On a related note, my feeling is that the people’s choice of Mark Cuban as owner of the Cubs is far-fetched.  Chicago Heights native, long-time Phoenix Suns owner, and former Arizona Diamondbacks owner and Illini basketball and baseball player Jerry Colangelo seems to be a much more likely choice since he is well-versed in the politics of Major League Baseball, which is a more difficult hurdle to get past than having or raising enough cash.  I also wouldn’t be shocked if an outsider such as the Dolan family (the Cablevision scions that ruined the Knicks) or Daniel Snyder (the marketing wunderkind that ruined the Redskins) enters into the race since they have more than enough money and the Cubs would seem to fit into their broader media portfolios well.  If all else fails, I can see Minneapolis Red Sox start taking up a collection fund to buy the Cubbies up.  I’ll stay away from that one, though.

And finally…

(6) What Will They Do For an Encore? (Siberia, Minnesota) – Speaking of Minneapolis Red Sox, here’s a video that he posted that seems even more poignant in the wake of another Ohio State failure against Florida.  On that note, my college sports predictions will mercifully be put on ice until the fall.

My Beef with the WB

With apologies to my readers that are fans of its shows, but I’m perversely gleeful about the problems and shake-ups at the WB Network.  My beef with the network is pretty simple and hard-headed: when the WB was launched in 1995, its Chicago affiliate WGN had to cut the number of the station’s Cubs and White Sox baseball telecasts in half in order to make room for inane shows by the Wayans brothers.

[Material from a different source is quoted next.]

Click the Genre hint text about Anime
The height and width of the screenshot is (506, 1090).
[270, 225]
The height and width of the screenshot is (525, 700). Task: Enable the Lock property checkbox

For most of Western Civilization and the developed world, this wasn’t a problem because they could simply switch the approriate cable television channel to watch those games.  However, at the time of the WB launch, I lived in a mud hut with parents who to this day have never paid a dime in their lives for cable.  If you don’t know me already, you’ll find out soon enough that I am a baseball freak, so after being accustomed to watching baseball on a daily basis for seriously as long as I could remember watching TV, finding an episode of “Sister, Sister” on WGN rather than a meaningless mid-September Sox-Royals game spurred me to initiate a personal boycott.  Even though I now have a DirecTV account that gives me access to hundreds of more baseball games than I could ever possibly watch, I still can’t evaluate any show on the WB objectively because of this deep-seeded bias against anything that appears on the network.

Of course, since the WB has banked its entire existence on attracting an audience of teenage girls (not my biased words – that’s the linked New York Times article’s analysis), it hasn’t been hard for me to avoid its shows.  I’m glad the WB’s executives paid $100,000 for their Ivy League MBAs and blew literally hundreds of millions of dollars in television production costs before figuring out that (surprise!) teenage girls are a pretty fickle audience, meaning that they had a shaky foundation for an over-the-air TV network.  I could have told them that when I was a high school kid who just wanted to watch some baseball in 1995.